Updated at 9:26 p.m., Sunday, March 18, 2007

Coral reefs' plight subject of films tonight at UH

Advertiser Staff

The Oceanography Department at the University of Hawai'i-Manoa is sponsoring a showing of the films "Silent Sentinels" and "Reefs: Rain Forests of the Ocean" from 5 to 7 p.m. today at Spaulding Auditorium on the UH-Manoa campus.

Coral reefs are often called the jewels of the sea, but the International Year of the Oceans in 1998 turned out to be the year that coral reefs around the world began to die, event organizers said.

Unprecedented mass bleaching left hundreds of miles of coral coastline severely damaged.

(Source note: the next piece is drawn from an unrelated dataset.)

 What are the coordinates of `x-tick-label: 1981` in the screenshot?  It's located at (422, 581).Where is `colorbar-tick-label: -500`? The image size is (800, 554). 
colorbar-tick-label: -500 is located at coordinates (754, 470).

It was touted at the time as unequivocal proof that global warming had begun, and that it will have a greater impact than many think.

Tonight's program reveals disturbing evidence that even if coral can survive continually rising temperatures, they won't be able to escape the chemical effects of high levels of carbon dioxide in the atmosphere.

The program examines these claims and takes a broader look at the corals that have coped with climate change over time — one of the most enduring biological relationships in the history of the Earth. The films were made on Australia's Great Barrier Reef and the remote Scott Reef in the Indian Ocean; in the Maldives; the Red Sea; the Pacific Ocean; and the Caribbean.